# How many hens can one rooster handle??



## rob34 (May 18, 2014)

I have 1 rooster with a couple hens right now. After a recent trade I have made I will have one rooster with 7 hens. I was just wondering if that would be too many hens for my rooster to handle or not. I'm not using him for breeding purposes. He's just to keep the hens in line and to protect them he's about a yr old. Thanks for any ideas


Sent from my iPad using Chicken Forum


----------



## rob34 (May 18, 2014)

My rooster is a white jersey giant and I have 2 golden comet and 2 golden buffs and 3 other white hens I'm not sure of what they are if that makes any difference.
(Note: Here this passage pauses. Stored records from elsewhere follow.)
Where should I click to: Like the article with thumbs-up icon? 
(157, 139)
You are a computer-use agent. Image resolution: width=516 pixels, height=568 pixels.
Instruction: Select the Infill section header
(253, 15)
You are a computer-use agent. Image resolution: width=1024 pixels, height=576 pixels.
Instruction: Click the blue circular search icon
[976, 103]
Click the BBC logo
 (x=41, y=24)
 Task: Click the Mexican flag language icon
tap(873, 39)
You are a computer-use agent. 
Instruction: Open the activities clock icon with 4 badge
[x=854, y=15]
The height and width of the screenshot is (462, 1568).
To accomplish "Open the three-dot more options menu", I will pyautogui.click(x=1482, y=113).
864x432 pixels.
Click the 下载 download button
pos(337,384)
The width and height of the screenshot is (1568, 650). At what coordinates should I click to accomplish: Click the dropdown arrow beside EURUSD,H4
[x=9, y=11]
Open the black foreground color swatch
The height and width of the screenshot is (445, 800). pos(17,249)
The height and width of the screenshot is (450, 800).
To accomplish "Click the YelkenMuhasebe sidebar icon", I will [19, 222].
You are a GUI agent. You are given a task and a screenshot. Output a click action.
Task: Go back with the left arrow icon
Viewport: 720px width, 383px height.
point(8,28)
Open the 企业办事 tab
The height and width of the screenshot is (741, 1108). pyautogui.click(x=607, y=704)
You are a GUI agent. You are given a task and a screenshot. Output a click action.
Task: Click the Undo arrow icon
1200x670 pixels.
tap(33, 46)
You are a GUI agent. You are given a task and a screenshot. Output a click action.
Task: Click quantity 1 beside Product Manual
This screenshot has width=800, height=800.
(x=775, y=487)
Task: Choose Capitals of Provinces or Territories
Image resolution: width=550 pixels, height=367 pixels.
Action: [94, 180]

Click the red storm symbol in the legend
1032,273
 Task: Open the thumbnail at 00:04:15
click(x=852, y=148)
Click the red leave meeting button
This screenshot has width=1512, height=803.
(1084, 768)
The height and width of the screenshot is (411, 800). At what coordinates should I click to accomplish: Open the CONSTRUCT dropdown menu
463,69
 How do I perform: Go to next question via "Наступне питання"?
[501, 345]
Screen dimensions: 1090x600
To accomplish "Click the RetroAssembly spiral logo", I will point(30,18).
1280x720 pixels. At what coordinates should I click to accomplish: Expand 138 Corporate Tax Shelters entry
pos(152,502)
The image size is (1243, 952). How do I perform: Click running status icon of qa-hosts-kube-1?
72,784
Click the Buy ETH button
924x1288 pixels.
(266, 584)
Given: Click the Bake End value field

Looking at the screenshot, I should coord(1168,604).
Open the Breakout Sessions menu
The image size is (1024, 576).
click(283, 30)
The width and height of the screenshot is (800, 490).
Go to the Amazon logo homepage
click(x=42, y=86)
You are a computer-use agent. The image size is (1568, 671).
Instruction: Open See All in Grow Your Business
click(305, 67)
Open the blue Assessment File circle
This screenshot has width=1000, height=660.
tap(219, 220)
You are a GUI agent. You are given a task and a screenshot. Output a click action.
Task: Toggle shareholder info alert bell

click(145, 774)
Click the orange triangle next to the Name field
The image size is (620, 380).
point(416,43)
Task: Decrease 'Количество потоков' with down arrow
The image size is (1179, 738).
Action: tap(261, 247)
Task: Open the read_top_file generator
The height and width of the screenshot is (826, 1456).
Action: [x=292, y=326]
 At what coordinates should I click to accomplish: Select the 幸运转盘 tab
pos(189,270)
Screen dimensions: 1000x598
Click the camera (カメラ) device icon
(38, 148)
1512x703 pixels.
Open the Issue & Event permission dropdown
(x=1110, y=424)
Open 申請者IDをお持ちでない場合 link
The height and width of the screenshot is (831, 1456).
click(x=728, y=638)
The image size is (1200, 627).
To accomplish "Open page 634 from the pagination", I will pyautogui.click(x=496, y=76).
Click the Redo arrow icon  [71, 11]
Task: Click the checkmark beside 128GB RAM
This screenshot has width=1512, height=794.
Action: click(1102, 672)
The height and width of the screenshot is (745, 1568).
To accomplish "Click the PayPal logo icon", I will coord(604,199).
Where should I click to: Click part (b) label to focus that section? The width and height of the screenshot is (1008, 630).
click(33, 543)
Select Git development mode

Sent from my iPad using Chicken Forum


----------



## Fiere (Feb 26, 2014)

That's a perfect number!


----------



## greenhaven (Jan 7, 2014)

I am just about to post about my new rooster. It was given to me and I have 30 free range hens. Why would it be to much? I don't understand. 


Sent from my iPad using Chicken Forum


----------



## nj2wv (Aug 27, 2013)

If you want fertile eggs to hatch out then one rooster with thirty hens will give you less fertile eggs. He can't get to each hen. But if you don't want to hatch eggs then it doesn't matter if you have only one for that many hens.


----------



## Fiere (Feb 26, 2014)

He can't look after 30 hens sexually or physically. So he will pick his favourites, and the rest will sort of just go where they will. It really depends on what you were looking for in the roo, a breeder, or a protector, and either way, 30 is too big a harem for one boy. 1 roo for every 10-12 girls works well for a large flock like that, and you might get a few infertile eggs


----------